How to resolve “CUDA out of memory” on small complexity model (LBCNN)

I’m having some trouble implementing a Local Binary Convolutional Neural Network (LBCNN) in Pytorch.

Such model uses fixed convolutional binary filters, they are “randomly” set during the instantiation of the net and keep the same ever after. The only parameter updates are over linear weights that combine the feature maps generated by the filters (this operation is implemented with 1x1 convolutions). The network is then expected to have a small number of learnable parameters and, hence, to be easy to train. But happens that I am receiving the following message when trying to train it:

RuntimeError: CUDA out of memory. Tried to allocate 128.00 MiB (GPU 0; 15.90 GiB total capacity; 13.75 GiB already allocated; 7.75 MiB free; 15.09 GiB reserved in total by PyTorch)

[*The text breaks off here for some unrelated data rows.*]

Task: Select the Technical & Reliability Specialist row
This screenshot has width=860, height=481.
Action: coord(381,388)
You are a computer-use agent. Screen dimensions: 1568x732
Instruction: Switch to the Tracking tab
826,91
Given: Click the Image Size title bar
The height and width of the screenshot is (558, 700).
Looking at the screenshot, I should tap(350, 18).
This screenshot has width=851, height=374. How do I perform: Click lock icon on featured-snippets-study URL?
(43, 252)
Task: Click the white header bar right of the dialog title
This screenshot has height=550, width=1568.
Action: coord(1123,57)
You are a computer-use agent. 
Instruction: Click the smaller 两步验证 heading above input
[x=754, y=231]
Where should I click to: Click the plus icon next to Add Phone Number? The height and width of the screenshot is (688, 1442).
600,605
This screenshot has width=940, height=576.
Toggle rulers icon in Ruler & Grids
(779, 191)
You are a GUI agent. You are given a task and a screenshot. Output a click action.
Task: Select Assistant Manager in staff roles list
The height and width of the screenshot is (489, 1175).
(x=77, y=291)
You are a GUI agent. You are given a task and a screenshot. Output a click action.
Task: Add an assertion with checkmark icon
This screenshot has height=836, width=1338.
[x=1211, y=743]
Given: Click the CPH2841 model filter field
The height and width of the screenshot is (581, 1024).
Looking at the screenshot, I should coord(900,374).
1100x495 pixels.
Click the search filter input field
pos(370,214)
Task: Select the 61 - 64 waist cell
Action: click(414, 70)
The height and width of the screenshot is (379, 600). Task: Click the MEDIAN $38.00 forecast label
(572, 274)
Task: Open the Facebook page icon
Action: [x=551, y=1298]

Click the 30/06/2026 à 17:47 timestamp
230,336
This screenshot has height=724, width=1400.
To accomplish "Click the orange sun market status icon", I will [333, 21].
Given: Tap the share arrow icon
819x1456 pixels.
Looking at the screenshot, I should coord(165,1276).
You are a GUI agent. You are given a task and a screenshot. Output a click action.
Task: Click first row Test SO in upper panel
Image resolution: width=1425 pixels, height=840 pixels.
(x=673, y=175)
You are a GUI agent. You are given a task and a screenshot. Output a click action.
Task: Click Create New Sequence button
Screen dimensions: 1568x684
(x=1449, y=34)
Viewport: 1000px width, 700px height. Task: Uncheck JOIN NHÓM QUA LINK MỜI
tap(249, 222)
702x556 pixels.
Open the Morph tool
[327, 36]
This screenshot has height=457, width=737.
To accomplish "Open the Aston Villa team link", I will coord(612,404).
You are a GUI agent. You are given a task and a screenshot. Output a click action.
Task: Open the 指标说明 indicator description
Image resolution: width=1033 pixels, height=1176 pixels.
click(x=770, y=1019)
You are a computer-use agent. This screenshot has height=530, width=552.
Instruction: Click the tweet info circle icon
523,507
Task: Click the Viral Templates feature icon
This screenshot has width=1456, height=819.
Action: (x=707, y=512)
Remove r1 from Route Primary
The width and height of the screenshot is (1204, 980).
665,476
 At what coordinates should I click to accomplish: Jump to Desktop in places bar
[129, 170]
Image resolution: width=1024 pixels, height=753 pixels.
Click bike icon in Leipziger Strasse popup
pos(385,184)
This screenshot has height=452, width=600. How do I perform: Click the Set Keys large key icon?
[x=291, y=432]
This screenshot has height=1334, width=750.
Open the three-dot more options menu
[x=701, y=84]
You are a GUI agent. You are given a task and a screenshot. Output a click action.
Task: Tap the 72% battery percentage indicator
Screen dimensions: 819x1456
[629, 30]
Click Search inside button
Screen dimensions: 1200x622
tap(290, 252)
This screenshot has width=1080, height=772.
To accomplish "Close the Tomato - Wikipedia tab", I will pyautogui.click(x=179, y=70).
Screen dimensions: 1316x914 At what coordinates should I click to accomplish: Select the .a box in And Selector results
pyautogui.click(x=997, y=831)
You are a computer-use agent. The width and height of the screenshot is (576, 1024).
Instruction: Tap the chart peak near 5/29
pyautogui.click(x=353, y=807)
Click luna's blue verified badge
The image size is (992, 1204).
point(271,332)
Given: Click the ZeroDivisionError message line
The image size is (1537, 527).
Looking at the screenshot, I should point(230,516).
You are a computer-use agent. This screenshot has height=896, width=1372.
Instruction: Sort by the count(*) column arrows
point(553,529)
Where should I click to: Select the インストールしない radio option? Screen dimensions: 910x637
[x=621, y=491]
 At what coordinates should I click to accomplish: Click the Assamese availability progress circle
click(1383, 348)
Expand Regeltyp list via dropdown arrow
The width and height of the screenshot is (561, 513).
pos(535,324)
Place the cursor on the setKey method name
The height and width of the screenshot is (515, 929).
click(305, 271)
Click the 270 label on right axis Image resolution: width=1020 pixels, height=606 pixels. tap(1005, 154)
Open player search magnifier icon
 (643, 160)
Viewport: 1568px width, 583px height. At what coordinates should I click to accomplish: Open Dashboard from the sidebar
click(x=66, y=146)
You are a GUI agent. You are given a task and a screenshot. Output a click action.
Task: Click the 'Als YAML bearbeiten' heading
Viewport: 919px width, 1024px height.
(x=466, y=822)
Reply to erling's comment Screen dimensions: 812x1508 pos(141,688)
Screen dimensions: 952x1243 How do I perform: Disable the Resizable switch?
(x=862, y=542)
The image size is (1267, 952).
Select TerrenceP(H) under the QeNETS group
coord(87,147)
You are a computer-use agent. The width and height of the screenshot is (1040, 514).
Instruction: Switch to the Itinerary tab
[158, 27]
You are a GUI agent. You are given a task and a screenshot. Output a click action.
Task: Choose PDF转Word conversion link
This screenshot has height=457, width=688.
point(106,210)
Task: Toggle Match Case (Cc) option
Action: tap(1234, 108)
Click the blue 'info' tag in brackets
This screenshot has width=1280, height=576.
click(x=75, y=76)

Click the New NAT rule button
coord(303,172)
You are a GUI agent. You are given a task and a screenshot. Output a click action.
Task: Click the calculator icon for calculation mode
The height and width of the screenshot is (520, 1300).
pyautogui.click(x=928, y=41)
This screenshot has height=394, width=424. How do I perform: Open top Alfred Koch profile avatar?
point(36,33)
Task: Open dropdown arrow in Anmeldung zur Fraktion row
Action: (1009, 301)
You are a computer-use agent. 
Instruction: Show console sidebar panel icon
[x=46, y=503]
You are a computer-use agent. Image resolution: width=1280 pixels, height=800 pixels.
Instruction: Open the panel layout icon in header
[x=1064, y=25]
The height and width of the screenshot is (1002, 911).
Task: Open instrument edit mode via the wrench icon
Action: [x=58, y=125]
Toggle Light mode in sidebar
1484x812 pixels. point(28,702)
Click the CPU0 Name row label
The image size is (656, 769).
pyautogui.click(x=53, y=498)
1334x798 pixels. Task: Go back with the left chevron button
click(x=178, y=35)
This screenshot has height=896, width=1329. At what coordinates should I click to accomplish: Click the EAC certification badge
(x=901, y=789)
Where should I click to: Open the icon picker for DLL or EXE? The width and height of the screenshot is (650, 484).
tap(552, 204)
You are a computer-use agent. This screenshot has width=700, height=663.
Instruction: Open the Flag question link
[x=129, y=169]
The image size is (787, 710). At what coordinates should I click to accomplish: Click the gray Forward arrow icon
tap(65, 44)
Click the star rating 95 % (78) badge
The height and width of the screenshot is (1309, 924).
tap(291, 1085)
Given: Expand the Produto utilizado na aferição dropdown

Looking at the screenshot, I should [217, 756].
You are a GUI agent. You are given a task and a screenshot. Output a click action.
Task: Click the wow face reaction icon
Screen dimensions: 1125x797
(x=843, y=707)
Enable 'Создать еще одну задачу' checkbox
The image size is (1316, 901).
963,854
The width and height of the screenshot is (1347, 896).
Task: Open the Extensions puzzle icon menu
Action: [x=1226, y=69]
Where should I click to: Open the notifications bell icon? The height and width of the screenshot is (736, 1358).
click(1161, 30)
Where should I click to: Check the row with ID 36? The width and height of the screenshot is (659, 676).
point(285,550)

Here is the code for network:

class LBCBlock(nn.Module):
    def __init__(self, n_channels=384, n_kernels=512, sparsity=0.1):
        super().__init__()
        self.n_channels = n_channels
        self.n_kernels = n_kernels

        self.conv_filter = nn.Conv2d(n_channels, n_kernels, kernel_size=3, padding=1, bias=False)
        kernels = torch.tensor(new_kernel(n_channels, n_kernels, sparsity)).type('torch.FloatTensor')
        kernels.requires_grad_()
        self.conv_filter.weight = nn.Parameter(kernels)
        self.conv_filter.weight.detach_()

        self.weighted_sum = nn.Conv2d(n_kernels, n_channels, kernel_size=1)

        self.shortcut = nn.Sequential()

    def forward(self, x):
        out = torch.relu(self.conv_filter(x))
        out = self.weighted_sum(out)
        out += self.shortcut(x)

        return out

img_width = 32
img_height = 32
class NetLBC(nn.Module):
    def __init__(self, lbc_filters=512, n_channels=384, n_blocks=10, sparsity=0.1):
        super().__init__()
        self.n_channels = n_channels
        self.n_blocks = n_blocks

        self.conv1 = nn.Conv2d(3, n_channels, kernel_size=3, padding=1)
        self.lbc_blocks = nn.Sequential(*( [LBCBlock(n_channels, lbc_filters, sparsity) for i in range(n_blocks)]))

        self.fc1 = nn.Linear(self.n_channels * (img_height//2) * (img_width//2), 384)
        self.fc2 = nn.Linear(384, 10)

    def forward(self, x):
        out = self.conv1(x)
        out = self.lbc_blocks(out)
        out = torch.nn.functional.max_pool2d(out, 2)
    
        out = out.view(-1, self.n_channels * (img_height//2) * (img_width//2))

        out = torch.relu(self.fc1(out))
        out = self.fc2(out)

        return out

model = NetLBC(lbc_filters=512, n_channels=384, n_blocks=50, sparsity=0.1).to(device=device)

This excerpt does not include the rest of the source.